Program

Research Programs: Fellowships for University Teachers

Period of Performance

7/1/2017 - 6/30/2018

Funding Totals

$50,400.00 (approved)
$50,400.00 (awarded)


The Spread of the Local: Ritual Manuals and the Rise of the Tantric Subject

FAIN: FA-233100-16

Jacob Paul Dalton
University of California, Berkeley (Berkeley, CA 94704-5940)

The research and writing of a book-length account of the creation of early Buddhist ritual manuals in 6th-century Asia.
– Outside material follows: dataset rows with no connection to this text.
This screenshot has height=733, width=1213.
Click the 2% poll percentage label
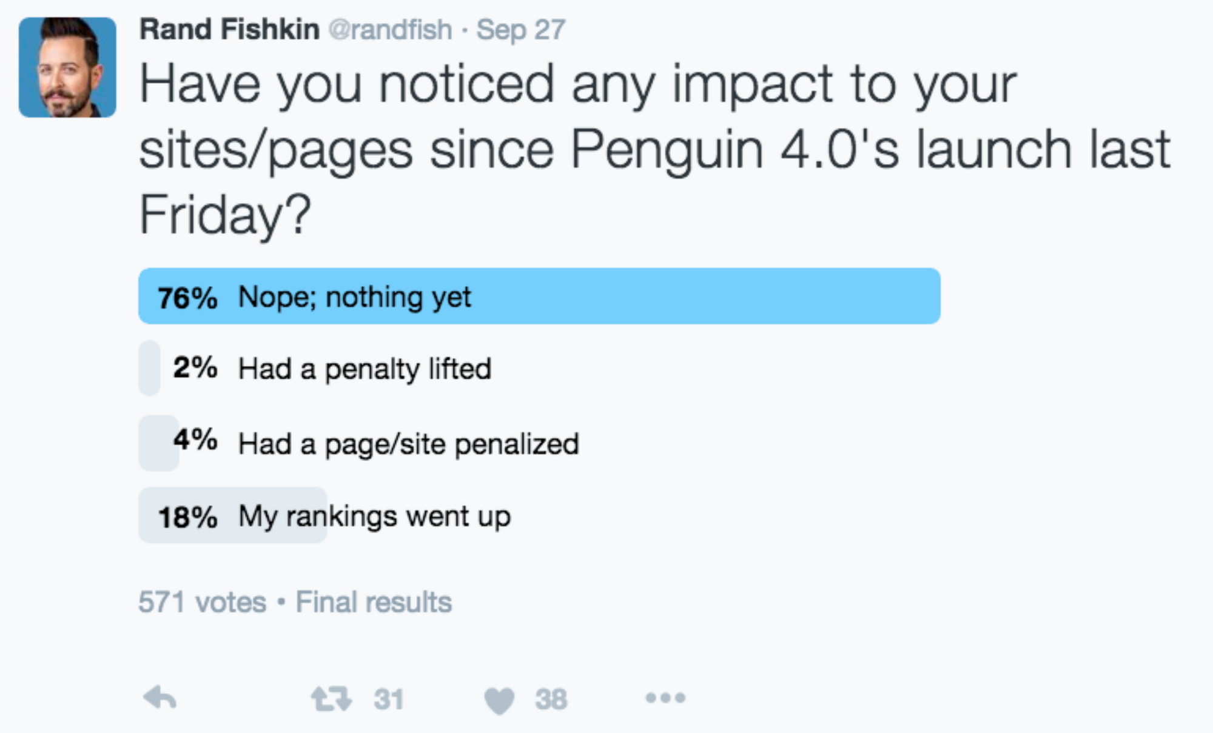tap(195, 367)
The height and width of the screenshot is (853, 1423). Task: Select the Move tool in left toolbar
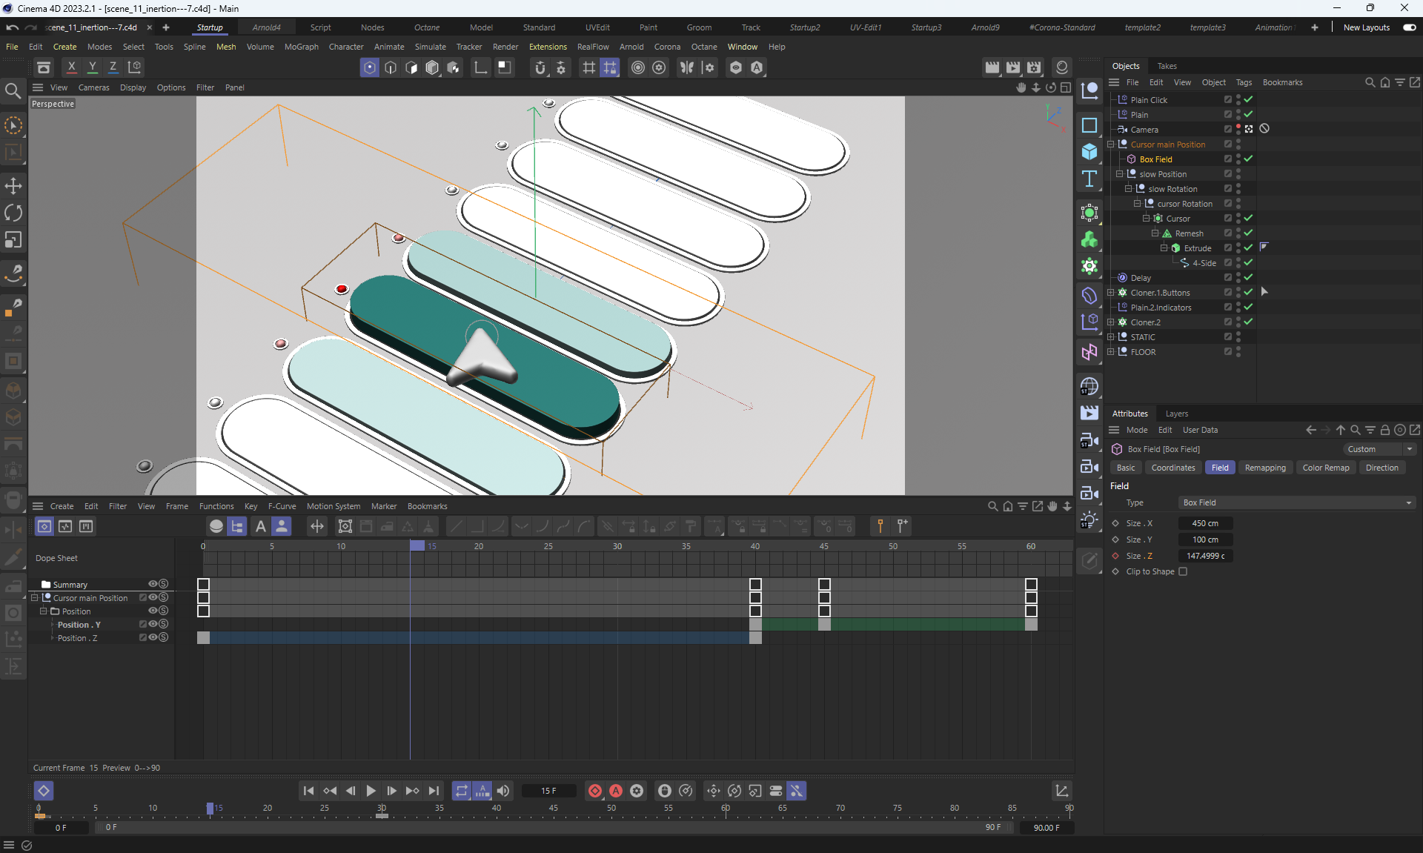[x=13, y=186]
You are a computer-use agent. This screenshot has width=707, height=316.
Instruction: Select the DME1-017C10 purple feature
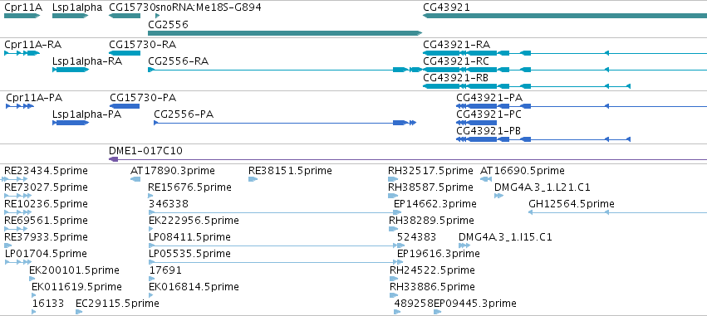[408, 159]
The tantras changed the face of religious practice across Asia, offering elaborate new rites that revolved around, and flowed forth from, the tantric ritualist, a highly creative subject brimming with imaginary worlds. From India to Japan, they inspired new approaches to imagination and the body, image worship, sacred landscape, local deities, and more. Until recently, most scholars have looked to the canonical tantras to understand these historic developments, but another genre was far more influential. Ritual manuals provided a literary space for innovation and the countless negotiations between individual subjects and the trans-local technologies of tantric Buddhism; this was the literature of lived Buddhist practice. Yet precisely because of their variable and extra-canonical nature, the vast majority of these evanescent manuals were not preserved and disappeared quickly. This project examines the manuscripts discovered near Dunhuang for insights into these lost histories.